## Records supplied

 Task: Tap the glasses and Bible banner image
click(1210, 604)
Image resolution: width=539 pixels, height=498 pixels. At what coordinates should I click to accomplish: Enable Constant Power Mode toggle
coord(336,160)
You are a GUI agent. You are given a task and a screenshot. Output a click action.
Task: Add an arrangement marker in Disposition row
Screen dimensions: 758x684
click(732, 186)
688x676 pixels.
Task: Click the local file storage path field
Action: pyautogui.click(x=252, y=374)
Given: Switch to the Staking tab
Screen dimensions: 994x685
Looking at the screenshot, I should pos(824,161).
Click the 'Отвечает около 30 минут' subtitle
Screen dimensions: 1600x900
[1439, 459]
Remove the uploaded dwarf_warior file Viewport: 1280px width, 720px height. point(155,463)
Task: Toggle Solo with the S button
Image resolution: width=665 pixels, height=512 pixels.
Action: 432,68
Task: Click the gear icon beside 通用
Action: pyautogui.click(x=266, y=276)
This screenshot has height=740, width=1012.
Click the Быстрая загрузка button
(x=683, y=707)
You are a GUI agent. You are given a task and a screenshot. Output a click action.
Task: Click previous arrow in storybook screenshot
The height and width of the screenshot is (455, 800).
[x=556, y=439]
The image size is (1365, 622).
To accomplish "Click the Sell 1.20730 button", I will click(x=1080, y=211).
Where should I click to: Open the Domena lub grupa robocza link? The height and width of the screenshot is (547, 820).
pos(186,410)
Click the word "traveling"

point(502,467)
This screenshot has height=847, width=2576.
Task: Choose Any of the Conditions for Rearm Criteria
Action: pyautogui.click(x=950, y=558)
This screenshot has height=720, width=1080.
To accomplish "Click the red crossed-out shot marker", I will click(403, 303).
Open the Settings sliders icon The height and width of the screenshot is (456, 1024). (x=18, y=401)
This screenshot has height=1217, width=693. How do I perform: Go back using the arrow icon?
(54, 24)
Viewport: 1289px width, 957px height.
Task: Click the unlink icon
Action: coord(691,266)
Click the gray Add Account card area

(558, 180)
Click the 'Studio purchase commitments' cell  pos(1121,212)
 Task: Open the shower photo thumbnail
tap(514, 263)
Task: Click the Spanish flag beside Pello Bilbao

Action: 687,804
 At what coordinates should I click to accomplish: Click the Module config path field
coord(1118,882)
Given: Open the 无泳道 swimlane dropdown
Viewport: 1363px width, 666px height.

## Task goal
Give the number of lines in the entries that hold the string "marker", and add nothing else.

## Answer below
2